Our company is owned by its member funds, which in turn are owned by fund shareholders. With no outside owners to satisfy, we focus squarely on meeting the long-term investment needs of our investors.
Vanguard is an asset manager, not an asset owner. The assets we manage belong to the investors who have entrusted Vanguard to grow their savings over time. Because our investors are our owners, our interests are directly aligned with helping everyday investors generate long-term value and achieve their financial goals.
Our investor-owned structure means we can offer high-quality funds and ETFs that are among the lowest-cost in the industry. This enables Vanguard investors to keep more of their returns to pay for college, save for retirement, or start a business. In fact, we have reduced fees and investment minimums across all products, strategies, and asset classes more than 2,000 times since our founding in 1975.
We do not boycott companies, industries, or sectors of the economy, and that includes energy. We believe that investors should have choices, and we provide a range of low-cost, high-quality investment options that investors can choose from based on their individual goals and preferences. Vanguard currently offers 288 index mutual funds/ETFs and 124 actively managed funds/ETFs, including both energy sector funds and ESG funds.
Importantly, we don’t direct the investments our clients make. Investors select the investments most appropriate for them from our broad range of options based on their individual preferences, priorities, and risk tolerance.
We recognize that our clients have diverse perspectives, and a growing number would like the option to weigh in on how their index funds vote on important proxy questions at the companies held in their funds. In early 2023, we will begin piloting ways to provide individual investors the opportunity to participate more directly in the proxy voting process, gathering feedback from clients and other stakeholders along the way.
Vanguard seeks to promote long-term value creation for investors in our funds, leaving management and policy decisions to companies and elected officials. Our proxy votes and engagements with companies on material financial risks are based on principles of strong corporate governance and an unwavering focus on promoting long-term financial value creation for shareholders.
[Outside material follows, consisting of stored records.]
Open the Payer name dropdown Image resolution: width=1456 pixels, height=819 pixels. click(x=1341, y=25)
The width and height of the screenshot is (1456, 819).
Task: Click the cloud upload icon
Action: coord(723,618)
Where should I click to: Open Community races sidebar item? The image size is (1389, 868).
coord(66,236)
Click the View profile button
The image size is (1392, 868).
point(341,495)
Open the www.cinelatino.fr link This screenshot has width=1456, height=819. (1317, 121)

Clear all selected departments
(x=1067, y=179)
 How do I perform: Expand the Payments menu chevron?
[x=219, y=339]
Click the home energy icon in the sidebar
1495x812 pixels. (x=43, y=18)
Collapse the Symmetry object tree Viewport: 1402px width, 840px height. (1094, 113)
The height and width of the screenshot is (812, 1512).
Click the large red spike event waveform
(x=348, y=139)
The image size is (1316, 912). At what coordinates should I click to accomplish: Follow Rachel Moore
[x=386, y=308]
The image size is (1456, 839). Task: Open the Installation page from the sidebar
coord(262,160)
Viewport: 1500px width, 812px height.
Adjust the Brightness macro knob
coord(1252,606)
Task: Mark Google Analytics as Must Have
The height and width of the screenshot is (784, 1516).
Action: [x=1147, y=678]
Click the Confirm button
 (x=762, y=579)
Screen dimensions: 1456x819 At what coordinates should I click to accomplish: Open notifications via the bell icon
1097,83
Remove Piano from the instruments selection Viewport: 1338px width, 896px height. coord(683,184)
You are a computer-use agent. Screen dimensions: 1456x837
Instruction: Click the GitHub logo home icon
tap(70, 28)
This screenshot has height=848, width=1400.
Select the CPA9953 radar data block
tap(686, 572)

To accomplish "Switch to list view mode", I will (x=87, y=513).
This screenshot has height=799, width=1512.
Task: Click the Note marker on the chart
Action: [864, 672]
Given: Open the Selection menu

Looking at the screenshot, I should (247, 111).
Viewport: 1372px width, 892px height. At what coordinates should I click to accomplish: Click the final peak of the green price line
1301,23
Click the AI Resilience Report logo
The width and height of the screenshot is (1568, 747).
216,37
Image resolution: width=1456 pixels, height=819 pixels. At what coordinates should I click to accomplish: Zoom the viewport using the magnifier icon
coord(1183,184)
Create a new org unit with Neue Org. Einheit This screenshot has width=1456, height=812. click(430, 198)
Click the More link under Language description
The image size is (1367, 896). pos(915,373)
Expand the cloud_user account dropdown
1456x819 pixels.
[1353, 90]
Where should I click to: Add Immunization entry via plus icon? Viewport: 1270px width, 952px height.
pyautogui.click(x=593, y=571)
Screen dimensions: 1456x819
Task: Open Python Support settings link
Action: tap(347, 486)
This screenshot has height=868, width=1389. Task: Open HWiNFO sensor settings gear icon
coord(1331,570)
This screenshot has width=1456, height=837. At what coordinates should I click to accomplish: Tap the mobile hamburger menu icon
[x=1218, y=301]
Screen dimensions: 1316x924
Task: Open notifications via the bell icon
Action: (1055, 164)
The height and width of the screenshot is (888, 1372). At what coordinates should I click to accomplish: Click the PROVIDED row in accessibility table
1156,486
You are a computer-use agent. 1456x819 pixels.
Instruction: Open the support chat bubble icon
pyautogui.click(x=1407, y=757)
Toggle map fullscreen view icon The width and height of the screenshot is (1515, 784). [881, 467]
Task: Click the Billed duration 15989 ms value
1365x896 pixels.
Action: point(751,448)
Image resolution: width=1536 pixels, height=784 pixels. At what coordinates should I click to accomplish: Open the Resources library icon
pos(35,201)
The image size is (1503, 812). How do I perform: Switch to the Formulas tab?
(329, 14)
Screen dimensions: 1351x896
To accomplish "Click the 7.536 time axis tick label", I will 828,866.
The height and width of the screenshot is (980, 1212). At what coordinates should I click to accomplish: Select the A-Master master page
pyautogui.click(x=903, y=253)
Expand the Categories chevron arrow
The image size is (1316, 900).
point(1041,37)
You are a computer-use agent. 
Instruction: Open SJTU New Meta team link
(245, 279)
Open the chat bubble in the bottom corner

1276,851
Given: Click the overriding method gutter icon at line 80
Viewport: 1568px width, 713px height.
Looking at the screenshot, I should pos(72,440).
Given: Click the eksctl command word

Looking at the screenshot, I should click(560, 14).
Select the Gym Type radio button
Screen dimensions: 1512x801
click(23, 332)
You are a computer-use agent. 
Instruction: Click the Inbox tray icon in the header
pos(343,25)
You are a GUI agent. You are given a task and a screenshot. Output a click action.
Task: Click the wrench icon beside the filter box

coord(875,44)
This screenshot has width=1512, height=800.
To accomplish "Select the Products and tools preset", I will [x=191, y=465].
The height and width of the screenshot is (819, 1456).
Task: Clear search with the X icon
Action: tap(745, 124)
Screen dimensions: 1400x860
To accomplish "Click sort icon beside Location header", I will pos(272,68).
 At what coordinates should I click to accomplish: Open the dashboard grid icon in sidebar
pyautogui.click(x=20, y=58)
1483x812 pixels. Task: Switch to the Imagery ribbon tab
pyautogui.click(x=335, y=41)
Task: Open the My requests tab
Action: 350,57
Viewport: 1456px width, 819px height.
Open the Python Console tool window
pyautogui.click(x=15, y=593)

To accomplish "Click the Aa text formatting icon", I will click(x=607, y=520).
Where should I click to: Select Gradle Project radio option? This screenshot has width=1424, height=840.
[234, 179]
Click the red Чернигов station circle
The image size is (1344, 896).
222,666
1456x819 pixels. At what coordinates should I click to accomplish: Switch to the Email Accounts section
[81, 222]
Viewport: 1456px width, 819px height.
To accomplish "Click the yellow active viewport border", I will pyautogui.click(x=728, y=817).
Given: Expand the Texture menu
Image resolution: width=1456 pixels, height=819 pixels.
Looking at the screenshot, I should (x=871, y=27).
Climate change along with the resulting global response is having far-reaching economic consequences for companies and financial markets, and therefore for investors. As a result, climate risk is a material financial risk for certain companies and their shareholders’ long-term financial success. We take this risk to our investors’ returns seriously. On behalf of our internally managed equity funds, Vanguard’s Investment Stewardship team engages with those companies to better understand how boards disclose, address, and oversee material risks, including climate risk.
Vanguard ETF Shares are not redeemable with the issuing Fund other than in very large aggregations worth millions of dollars. Instead, investors must buy and sell Vanguard ETF Shares in the secondary market and hold those shares in a brokerage account. In doing so, the investor may incur brokerage commissions and may pay more than net asset value when buying and receive less than net asset value when selling.
All investing is subject to risk, including possible loss of the money you invest. Funds that concentrate on a relatively narrow market sector face the risk of higher share-price volatility.
ESG portfolios are subject to ESG investment risk, which is the chance that the stocks or bonds screened by the index provider or advisor, as applicable, for ESG criteria generally will underperform the market as a whole or, in the aggregate, will trail returns of other portfolios screened for ESG criteria. The index provider or advisor assessment of a company, based on the company’s level of involvement in a particular industry or their own ESG criteria, may differ from that of other portfolios or an investor’s assessment of such company. As a result, the companies deemed eligible by the index provider or advisor may not reflect the beliefs and values of any particular investor and certain screens may not exhibit positive or favorable ESG characteristics. The evaluation of companies for ESG screening or integration is dependent on the timely and accurate reporting of ESG data by the companies. The advisor may not be successful in assessing and identifying companies that have or will have a positive impact or support a given position. In some circumstances, companies could ultimately have a negative or no impact or support of a given position. The weight given to ESG factors for active non-ESG funds may vary across types of investments, industries, regions and issuers; may change over time; and not every ESG factor may be identified or evaluated. Where ESG risk factor analysis is used as one part of an overall investment process (as is the case for actively managed equity and fixed income non-ESG Funds), such Funds may still invest in securities of issuers that all market participants may not view as ESG-focused or that may be viewed as having a high ESG risk profile.